Photo: FoodPhotogr. Eising/Corbis

A weeklong series on the art of entertaining, for women who are too busy for Pinterest.

Go to a quiet place and ask yourself what you truly want out of life. Does it involve your closest friends? Does it involve sunshine? Does it involve carbs? If so, you might enjoy hosting a breakfast party — an event piled high with lox, where you have magically turned into Ina Garten for the morning.
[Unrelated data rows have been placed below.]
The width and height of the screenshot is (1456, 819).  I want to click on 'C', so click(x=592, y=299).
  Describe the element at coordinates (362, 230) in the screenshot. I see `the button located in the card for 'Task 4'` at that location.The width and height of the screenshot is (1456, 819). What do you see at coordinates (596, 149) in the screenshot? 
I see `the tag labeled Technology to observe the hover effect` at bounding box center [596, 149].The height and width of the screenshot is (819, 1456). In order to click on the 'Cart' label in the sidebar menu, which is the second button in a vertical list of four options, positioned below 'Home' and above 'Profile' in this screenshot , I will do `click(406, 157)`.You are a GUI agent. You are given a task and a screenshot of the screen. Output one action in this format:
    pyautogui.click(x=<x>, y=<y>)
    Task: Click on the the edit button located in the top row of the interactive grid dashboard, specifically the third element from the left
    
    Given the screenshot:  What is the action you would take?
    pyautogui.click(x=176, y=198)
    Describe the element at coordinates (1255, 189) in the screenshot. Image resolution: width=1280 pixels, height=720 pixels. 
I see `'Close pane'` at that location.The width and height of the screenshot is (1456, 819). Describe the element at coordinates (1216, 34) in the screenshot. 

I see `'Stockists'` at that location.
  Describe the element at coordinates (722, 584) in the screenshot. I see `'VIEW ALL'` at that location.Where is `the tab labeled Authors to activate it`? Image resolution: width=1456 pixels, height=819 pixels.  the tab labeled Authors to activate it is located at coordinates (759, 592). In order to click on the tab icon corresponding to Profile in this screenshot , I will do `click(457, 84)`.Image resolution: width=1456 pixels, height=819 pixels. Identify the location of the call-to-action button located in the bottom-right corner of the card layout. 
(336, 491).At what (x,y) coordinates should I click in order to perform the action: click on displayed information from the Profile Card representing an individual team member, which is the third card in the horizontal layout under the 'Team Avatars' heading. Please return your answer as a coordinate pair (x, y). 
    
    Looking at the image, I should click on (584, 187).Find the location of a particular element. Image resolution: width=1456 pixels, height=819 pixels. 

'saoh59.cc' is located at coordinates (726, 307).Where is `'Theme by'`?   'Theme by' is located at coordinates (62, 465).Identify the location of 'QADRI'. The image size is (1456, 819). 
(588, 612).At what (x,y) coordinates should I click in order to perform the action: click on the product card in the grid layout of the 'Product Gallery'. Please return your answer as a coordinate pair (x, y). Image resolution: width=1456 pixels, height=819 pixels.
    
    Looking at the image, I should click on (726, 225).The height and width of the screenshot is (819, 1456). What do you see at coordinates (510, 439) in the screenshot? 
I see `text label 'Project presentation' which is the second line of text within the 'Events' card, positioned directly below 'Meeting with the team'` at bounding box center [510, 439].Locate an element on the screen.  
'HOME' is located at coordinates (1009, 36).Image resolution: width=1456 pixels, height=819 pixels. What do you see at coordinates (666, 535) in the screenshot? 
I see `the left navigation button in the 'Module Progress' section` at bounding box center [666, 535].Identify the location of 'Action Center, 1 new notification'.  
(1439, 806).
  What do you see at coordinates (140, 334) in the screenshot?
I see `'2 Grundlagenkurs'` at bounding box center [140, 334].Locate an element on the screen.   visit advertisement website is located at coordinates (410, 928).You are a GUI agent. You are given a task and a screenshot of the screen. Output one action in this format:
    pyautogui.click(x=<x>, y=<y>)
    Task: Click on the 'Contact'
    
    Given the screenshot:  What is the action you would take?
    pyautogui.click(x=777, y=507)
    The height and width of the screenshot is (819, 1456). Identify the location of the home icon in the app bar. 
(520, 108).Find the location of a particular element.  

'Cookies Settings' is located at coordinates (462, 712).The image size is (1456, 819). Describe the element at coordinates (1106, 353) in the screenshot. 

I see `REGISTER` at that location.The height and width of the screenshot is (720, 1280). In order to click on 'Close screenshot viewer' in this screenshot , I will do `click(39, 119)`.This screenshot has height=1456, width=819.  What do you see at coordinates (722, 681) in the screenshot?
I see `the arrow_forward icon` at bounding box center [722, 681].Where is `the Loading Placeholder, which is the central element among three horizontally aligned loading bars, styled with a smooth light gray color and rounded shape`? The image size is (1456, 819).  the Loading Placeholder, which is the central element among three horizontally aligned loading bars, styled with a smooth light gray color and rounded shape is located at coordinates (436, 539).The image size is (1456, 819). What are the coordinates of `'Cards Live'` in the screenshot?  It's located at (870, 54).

The breakfast party is the most fun, least prissy sibling in the party family — the James Middleton to dinner’s Kate and cocktail’s Pippa. It’s comically easy to schedule (Sunday morning is hardly as hot a ticket as Friday night, especially in holiday season). It makes hosting children a pleasure  (deposit child on the floor with toys and you’re 100 times better off than with that squirming, yelping little one baby-jailed into a high chair at brunch). And at a time when it’s so socially acceptable to stay in at night that you can brag about it with any number of memes, you’re giving people what they really want: the gift of not having to pretend to be psyched. In other words: People actually want to be at your party. It’ll show in the conversation.

Even bonafide entertaining experts love the breakfast party. Event designer David Stark, a man so skilled at delighting his guests that he once served dessert out of a balloon, notes the true appeal of early-morning hosting: “After breakfast, you all still have the entire afternoon and evening to do anything else you’ve planned for that day: Your guests will love you for this.” He also advocates for making prep extra-easy by setting the table the night before.

Lela Rose, the fashion designer and author of Pret-a-Party, suggests skipping flowers. “Your food can be table décor — serve soft-boiled eggs in egg cartons, arrange salt cellars of assorted gourmet salts, and put out tiers of fresh fruit and toasted bread ‘soldiers.’” And Danny Seo, cookbook author and editor-in-chief of Naturally, Danny Seo, serves his breakfast-party guests a Jekyll-and-Hyde Bloody Mary mix: He runs tomatoes, cucumbers, celery, and horseradish through the juicer to make a fresh base, and guests who are stopping by on their way to yoga or a hike drink it as is. The other half? “They doctor it up with vodka, salt, pepper, and whatever else they can find in the fridge — like pickle juice.” Genius.

Here’s what else you need:

• Bagels from the best place in your neighborhood — twice as many as guests you expect. Slice these in half and pile luxuriously on a tray.

• Four to six varieties of cream cheese from said bagel place (one pound per every eight people), including a quarter pound of one dairy equivalent of a conversation-starter, like bacon-jalapeño cream cheese. It might be gross, it might be delicious, but either way, it’ll be a source of inside jokes. Spoon these into small, adorable bowls or ramekins with serving spoons next to them.

• Cucumbers, tomatoes, red onions (two of each per every six guests). Slice them all and arrange fan-style around a second tray. This will take approximately 20 minutes but the admiration will last for years. Fill the middle of the tray with a pile of sliced avocado. Sprinkle it all with sea salt and a squeeze of lemon.

• A pound of lox for every four people. Put it on its own small tray or bowl alongside cornichons and capers.

• So much more coffee than you think you’ll need. (Just assume everyone will have three cups.) Serve it right out of a Chemex or French press, those beautiful workhorses of the appliance world. Don’t offer artificial sweeteners — this party is not about deprivation.

• Non-paper plates/non-plastic flatware/non-paper tablecloth. This is what shows people you care. Use what you have or use this as an excuse to get new pieces — Jung Lee has a can’t-go-wrong selection across all price points, Furbish’s house collection is what Diana Vreeland would use, or if color and pattern make you queasy, go with Snowe’s all-white, all-classic collection.

Congratulations, you are now host of the year! And everyone will be out of your house in time for you to prep for that more fussily prepared, far less enjoyable holiday party you have to attend. Or, you know what? Maybe you’ll just stay home.